Table 3 shows the product quality when a mortar board using the above pearlite (A1 to A4, B1 to B2) was produced. When a mortar was prototyped with actual equipment using the above-mentioned pearlite, the pearlite (A1 to A4) made from pearlite a to d had a pearlite amount of a predetermined density compared to the designed amount of pearlite. The amount of perlite (B1, B2) made from nacre e and f is required to exceed 140% of the design amount. The product quality in the table is a comparison of the amount of pearlite used to obtain the product density set when the product is manufactured, and the amount used according to the design value is 100%.

[Example 2]
The nacre b used in Example 1 was heated by changing the temperature rising time from the temperature before heating (raw material temperature) to the foaming temperature (800 ° C.).

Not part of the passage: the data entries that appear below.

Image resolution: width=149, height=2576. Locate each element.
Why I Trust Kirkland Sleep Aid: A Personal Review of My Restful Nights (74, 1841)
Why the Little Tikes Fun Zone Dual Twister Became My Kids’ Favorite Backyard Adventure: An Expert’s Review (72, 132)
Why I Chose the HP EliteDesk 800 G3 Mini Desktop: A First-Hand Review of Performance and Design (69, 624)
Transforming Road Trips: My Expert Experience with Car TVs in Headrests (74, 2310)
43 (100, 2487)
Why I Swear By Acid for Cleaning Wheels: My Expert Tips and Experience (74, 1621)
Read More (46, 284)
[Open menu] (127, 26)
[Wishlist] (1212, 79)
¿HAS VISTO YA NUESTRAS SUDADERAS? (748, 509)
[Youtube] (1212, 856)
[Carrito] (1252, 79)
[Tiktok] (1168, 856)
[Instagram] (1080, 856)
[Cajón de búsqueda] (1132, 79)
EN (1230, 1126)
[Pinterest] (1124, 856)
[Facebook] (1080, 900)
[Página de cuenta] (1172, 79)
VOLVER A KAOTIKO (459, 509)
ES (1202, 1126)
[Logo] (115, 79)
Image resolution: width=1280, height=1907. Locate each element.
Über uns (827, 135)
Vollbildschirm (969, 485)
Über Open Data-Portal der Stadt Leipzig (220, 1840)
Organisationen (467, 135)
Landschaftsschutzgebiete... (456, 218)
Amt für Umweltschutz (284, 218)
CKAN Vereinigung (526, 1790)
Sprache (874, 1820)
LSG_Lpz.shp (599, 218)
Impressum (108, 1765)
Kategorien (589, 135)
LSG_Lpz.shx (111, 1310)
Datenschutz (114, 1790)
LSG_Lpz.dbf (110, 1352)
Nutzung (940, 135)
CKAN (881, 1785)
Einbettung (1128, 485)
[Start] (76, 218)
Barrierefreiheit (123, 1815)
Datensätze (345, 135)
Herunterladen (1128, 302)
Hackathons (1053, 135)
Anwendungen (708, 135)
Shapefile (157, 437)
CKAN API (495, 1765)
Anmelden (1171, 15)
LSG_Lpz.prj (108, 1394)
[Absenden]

The results are shown in Table 4. When the raw material temperature is 280 ° C., the floating rate exceeds 85%, but when the raw material temperature is 400 ° C., the floating rate is less than 85%. This is considered that when the temperature before heating is 400 ° C., the moisture in the raw material is decomposed and volatilized, and the foamed components are reduced, so that unexpanded particles are increased.

Further, when the temperature rising time to the foaming temperature is 60 seconds or less, the floating rate is hardly changed (C1 to C7). If the temperature rising time exceeds 120 seconds, the floating rate will decrease. This is thought to be due to the fact that the moisture in the raw material decomposes and volatilizes to reach the foaming temperature, the foaming component is reduced, and the amount of unfoamed particles is increased.

Claims (3)

A method for producing pearlite which uses natural glassy rock as a raw material, pulverizes the raw material, heats and foams, and adjusts the water content in the raw material to 3.6 to 5.0 wt%. A method for producing pearlite, wherein the foaming is performed by raising the temperature to a foaming temperature within 60 seconds.
The moisture content in the raw material is adjusted to 3.6 to 5.0 wt% at 300 ° C or lower, and the temperature is raised from 800 ° C to 1200 ° C within 60 seconds from the state of the moisture content, and foamed. A manufacturing method of pearlite.
The method for producing pearlite according to claim 1 or 2, wherein a raw material having a particle size of 0.5 mm or less is used.